* _Your assignment_
Below are records; how many of their lines contain "orange"? Give the number and no other words.

Stored data
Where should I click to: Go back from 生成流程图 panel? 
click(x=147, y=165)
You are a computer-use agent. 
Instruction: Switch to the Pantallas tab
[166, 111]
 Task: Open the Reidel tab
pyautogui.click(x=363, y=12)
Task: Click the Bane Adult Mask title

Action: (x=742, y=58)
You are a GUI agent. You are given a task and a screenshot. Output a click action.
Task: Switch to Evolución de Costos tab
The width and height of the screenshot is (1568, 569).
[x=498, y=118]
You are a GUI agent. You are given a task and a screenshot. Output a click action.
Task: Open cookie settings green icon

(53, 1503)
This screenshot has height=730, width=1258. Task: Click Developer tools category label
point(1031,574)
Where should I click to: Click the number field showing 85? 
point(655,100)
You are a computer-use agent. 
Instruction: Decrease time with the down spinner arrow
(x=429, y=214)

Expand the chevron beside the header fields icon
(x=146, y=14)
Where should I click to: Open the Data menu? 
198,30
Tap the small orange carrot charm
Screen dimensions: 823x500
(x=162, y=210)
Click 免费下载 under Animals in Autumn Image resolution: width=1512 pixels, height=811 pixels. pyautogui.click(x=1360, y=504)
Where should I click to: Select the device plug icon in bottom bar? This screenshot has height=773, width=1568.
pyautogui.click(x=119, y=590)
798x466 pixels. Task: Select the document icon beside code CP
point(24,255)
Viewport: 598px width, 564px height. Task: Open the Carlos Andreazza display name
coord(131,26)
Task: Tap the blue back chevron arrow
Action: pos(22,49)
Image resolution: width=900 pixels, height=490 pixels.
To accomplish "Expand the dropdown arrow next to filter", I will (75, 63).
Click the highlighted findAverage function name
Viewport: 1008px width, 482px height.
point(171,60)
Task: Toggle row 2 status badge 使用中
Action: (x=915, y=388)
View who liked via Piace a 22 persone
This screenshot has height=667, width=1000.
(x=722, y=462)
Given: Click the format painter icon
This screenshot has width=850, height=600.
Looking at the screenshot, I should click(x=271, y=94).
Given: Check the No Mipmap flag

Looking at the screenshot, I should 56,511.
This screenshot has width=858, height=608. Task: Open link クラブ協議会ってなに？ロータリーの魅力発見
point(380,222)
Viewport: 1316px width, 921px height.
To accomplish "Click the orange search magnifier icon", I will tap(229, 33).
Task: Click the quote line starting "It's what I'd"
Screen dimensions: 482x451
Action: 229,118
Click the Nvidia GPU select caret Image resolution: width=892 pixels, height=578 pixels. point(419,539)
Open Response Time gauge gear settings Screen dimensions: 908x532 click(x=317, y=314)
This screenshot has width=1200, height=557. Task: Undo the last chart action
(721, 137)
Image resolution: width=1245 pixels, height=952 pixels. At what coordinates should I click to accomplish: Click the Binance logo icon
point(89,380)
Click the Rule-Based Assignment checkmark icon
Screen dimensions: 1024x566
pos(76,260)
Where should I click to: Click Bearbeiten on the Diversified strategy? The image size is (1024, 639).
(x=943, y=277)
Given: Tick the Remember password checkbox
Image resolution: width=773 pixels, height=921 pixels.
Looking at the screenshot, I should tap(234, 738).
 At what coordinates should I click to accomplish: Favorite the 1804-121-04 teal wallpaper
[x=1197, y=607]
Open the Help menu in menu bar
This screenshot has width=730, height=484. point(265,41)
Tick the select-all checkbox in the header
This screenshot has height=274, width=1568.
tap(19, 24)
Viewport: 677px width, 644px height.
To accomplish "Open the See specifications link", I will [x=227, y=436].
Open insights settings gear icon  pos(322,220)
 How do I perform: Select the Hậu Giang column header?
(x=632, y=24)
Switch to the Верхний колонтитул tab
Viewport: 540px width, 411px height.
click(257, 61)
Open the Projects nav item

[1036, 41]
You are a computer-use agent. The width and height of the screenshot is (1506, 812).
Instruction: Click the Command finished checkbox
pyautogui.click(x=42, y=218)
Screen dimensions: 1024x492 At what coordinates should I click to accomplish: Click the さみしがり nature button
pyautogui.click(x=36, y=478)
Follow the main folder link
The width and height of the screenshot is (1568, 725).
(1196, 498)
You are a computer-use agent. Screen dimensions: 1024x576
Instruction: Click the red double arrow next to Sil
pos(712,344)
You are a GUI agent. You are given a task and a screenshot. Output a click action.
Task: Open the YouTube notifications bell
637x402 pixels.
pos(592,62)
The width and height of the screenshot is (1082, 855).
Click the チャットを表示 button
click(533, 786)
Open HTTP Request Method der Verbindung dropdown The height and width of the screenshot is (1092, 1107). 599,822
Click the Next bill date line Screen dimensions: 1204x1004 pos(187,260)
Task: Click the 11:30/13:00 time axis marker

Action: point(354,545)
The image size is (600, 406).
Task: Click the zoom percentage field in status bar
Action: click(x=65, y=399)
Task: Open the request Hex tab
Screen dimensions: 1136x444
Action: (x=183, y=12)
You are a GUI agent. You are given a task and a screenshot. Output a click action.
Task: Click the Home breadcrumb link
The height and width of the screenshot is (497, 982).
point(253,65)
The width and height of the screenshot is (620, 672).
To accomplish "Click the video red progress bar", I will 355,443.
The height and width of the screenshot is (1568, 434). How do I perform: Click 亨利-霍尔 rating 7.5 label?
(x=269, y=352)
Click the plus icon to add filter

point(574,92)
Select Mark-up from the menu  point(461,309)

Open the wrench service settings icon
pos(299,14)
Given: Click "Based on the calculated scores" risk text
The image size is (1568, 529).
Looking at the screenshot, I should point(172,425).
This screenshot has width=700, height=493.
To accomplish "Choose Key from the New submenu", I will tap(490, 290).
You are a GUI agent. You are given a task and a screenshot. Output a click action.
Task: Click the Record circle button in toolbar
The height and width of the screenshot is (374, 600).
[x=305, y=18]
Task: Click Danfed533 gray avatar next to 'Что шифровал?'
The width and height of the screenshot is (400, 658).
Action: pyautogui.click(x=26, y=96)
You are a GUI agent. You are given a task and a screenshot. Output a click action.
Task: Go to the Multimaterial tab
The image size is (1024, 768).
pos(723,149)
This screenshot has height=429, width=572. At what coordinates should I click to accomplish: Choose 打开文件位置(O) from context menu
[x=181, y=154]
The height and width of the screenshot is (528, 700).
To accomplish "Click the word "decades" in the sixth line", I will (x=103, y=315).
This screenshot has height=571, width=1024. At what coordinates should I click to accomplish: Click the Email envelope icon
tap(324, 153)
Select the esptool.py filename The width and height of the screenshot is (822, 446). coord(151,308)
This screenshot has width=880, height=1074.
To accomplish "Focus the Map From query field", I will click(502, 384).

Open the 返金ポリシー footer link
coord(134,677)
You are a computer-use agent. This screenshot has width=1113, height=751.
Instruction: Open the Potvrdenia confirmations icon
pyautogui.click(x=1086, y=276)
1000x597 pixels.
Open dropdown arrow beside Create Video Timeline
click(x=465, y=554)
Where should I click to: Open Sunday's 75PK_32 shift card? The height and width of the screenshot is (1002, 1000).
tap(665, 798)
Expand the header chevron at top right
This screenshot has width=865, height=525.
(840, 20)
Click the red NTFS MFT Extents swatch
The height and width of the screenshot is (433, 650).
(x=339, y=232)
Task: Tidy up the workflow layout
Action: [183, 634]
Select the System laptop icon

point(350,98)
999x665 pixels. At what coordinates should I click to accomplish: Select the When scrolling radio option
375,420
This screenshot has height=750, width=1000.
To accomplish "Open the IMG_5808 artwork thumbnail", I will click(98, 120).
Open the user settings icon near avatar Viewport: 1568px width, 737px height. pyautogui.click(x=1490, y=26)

* _Output_
2